◆ Entries supplied
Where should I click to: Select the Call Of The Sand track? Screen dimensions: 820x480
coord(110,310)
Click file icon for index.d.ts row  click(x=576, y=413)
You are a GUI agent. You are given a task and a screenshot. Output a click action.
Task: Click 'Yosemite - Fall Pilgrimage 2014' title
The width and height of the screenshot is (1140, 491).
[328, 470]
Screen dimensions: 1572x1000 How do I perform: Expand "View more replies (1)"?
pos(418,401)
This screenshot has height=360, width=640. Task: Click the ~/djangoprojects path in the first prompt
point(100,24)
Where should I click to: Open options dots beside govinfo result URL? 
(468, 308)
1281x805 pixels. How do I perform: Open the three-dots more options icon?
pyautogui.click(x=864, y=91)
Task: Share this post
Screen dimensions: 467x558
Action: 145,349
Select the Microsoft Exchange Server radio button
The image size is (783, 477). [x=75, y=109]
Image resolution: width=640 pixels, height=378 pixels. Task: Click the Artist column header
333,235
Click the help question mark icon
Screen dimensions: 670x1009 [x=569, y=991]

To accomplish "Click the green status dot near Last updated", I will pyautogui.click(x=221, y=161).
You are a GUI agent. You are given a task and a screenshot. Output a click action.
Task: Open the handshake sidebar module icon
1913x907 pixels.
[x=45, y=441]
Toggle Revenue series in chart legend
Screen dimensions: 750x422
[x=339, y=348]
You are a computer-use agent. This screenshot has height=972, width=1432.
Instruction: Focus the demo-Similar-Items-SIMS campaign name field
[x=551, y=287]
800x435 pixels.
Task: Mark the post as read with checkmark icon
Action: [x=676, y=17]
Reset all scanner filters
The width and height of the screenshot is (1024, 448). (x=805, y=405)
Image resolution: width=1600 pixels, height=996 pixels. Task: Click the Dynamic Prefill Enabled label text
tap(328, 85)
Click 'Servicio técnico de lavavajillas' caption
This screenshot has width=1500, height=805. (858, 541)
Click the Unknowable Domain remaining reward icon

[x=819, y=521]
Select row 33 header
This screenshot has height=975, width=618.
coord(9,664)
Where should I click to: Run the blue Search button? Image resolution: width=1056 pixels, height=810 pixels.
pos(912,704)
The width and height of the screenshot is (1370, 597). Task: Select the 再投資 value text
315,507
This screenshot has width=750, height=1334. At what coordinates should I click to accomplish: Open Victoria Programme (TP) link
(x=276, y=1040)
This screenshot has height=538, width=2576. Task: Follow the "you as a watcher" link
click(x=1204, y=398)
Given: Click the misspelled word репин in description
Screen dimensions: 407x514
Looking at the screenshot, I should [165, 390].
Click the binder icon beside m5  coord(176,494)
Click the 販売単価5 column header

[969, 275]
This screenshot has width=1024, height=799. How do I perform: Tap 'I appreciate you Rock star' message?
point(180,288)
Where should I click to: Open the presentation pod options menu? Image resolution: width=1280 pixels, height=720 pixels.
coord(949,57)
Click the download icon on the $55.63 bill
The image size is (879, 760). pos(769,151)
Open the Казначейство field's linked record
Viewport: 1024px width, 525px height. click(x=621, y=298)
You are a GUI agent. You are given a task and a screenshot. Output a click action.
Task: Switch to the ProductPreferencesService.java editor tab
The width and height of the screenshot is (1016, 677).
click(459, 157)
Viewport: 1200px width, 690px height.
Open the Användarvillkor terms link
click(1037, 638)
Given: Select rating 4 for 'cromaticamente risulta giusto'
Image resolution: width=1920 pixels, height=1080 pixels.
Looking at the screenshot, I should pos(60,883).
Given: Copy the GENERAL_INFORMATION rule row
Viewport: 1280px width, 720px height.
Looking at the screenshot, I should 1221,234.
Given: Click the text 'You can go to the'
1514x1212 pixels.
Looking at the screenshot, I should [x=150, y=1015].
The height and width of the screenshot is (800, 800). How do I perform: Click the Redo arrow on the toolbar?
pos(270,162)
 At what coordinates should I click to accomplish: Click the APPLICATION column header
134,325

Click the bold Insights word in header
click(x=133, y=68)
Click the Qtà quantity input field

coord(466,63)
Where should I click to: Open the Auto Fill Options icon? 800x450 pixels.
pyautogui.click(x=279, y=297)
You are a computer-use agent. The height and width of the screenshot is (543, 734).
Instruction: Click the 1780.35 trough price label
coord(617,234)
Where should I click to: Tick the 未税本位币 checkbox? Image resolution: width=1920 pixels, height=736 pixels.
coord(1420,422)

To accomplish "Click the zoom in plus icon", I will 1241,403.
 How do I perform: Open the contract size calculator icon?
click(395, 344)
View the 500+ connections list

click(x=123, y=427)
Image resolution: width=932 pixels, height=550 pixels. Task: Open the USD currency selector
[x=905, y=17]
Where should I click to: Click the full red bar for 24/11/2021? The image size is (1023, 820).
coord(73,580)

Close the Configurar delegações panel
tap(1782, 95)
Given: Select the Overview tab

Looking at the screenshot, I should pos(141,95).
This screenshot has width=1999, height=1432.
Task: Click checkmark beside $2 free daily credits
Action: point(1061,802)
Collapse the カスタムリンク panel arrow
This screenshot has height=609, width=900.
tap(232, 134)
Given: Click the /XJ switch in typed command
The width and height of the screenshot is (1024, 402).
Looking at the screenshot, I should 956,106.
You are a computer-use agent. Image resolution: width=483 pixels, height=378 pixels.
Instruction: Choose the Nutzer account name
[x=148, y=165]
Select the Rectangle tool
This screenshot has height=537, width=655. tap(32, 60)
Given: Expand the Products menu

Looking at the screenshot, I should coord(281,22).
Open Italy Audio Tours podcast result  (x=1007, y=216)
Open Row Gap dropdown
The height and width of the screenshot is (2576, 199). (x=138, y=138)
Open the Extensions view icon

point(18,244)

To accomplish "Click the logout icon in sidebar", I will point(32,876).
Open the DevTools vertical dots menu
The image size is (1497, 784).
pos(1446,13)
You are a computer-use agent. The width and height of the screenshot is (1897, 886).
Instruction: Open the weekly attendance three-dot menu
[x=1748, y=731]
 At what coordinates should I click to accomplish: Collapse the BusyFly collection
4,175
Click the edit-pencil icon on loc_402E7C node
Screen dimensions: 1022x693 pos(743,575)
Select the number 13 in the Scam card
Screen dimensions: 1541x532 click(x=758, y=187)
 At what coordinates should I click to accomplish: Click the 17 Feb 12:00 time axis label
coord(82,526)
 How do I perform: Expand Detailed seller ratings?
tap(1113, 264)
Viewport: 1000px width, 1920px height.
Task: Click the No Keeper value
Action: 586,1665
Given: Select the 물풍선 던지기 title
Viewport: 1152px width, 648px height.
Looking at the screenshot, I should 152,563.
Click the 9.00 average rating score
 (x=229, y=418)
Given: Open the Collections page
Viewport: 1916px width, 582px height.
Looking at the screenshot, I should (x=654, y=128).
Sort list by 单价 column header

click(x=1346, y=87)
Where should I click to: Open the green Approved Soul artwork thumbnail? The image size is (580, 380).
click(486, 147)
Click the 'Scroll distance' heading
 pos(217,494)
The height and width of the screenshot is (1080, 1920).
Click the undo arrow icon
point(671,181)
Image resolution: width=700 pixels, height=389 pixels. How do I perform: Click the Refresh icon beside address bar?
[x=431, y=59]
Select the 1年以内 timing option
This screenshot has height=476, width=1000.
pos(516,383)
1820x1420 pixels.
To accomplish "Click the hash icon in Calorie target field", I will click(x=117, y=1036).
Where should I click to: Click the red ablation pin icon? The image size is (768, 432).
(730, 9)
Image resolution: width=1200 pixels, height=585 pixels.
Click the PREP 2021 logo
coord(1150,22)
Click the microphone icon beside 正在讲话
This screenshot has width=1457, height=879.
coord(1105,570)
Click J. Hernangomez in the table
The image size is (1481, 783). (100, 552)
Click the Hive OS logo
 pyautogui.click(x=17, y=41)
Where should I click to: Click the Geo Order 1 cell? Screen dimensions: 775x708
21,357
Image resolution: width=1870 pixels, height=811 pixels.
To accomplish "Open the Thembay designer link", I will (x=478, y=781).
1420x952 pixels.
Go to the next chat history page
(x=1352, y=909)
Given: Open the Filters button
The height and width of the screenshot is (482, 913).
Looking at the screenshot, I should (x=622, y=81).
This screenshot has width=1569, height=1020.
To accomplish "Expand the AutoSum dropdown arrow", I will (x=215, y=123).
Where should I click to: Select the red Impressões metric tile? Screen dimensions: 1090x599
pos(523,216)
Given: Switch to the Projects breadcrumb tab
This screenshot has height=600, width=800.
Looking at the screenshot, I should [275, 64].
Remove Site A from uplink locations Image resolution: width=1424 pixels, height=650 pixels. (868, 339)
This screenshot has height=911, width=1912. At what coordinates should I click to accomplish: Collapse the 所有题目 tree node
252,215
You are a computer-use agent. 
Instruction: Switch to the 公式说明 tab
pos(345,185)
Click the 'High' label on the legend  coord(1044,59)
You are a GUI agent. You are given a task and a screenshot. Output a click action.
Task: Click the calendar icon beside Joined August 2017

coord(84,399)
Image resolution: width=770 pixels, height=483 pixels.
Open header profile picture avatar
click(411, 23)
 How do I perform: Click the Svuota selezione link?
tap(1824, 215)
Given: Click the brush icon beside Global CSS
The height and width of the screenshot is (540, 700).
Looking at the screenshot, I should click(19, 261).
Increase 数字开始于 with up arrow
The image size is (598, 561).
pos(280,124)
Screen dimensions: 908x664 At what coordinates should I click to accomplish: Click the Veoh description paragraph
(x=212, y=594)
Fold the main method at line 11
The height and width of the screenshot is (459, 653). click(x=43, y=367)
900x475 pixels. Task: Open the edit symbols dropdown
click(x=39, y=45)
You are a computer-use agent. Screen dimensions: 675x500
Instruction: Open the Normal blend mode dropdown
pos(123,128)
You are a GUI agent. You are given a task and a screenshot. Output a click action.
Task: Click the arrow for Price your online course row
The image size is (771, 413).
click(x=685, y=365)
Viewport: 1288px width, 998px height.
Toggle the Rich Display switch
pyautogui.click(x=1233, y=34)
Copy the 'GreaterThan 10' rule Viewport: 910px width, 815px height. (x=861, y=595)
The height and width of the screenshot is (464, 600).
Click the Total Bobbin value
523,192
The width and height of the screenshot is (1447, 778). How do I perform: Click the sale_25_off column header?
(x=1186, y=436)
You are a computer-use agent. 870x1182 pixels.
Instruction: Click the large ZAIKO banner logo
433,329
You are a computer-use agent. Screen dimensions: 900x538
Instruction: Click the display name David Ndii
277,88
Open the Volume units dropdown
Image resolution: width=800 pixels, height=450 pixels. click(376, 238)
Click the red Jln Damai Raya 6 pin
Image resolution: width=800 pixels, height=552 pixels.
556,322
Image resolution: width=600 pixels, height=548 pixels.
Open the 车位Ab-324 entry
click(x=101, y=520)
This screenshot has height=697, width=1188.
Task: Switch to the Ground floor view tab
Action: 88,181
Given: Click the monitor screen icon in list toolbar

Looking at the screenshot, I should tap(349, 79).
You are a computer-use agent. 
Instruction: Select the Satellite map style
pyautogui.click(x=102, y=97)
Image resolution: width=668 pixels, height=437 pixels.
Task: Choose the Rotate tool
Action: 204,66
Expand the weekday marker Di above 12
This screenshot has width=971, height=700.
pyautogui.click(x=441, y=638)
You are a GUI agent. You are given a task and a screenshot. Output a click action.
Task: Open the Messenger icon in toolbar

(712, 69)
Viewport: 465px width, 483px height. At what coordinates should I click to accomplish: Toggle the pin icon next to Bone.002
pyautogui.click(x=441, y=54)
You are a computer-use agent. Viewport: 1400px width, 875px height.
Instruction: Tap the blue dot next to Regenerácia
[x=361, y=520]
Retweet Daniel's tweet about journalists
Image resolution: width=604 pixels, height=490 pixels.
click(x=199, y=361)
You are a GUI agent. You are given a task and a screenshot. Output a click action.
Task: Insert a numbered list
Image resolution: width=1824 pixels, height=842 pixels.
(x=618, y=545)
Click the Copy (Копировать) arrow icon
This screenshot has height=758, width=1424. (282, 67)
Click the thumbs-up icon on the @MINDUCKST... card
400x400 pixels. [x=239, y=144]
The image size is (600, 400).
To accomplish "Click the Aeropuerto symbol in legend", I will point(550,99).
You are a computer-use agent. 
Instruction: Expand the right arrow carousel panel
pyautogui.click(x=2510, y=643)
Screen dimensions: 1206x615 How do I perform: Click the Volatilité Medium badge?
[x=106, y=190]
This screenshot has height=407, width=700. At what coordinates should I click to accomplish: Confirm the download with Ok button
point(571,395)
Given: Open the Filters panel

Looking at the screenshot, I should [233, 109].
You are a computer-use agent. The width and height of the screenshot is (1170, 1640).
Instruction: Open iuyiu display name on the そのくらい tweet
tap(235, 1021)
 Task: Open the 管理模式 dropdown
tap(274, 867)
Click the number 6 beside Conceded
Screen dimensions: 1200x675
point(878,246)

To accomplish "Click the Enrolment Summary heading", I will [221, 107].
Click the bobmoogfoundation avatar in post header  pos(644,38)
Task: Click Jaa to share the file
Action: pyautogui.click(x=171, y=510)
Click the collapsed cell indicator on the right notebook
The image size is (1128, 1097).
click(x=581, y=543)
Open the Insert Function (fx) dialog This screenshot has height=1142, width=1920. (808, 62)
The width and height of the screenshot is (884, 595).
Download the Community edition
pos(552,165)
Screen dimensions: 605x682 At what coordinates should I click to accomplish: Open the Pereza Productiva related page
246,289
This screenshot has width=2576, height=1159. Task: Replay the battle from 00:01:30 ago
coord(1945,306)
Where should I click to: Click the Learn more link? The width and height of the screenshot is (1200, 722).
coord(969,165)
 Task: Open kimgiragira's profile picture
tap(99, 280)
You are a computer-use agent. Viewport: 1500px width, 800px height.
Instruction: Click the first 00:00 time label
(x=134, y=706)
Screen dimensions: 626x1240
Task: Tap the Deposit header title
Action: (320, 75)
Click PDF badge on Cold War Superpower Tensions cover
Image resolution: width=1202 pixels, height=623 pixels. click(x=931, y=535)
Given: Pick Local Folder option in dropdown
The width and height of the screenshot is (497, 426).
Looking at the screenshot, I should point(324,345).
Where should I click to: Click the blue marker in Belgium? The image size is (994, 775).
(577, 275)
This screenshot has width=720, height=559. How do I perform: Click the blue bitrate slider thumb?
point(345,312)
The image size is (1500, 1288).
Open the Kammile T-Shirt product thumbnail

◆ Task
Select and copy every line from the records that includes the word "legend".

◆ The completed task
Toggle Revenue series in chart legend
Click the 'High' label on the legend  coord(1044,59)
To accomplish "Click the Aeropuerto symbol in legend", I will point(550,99).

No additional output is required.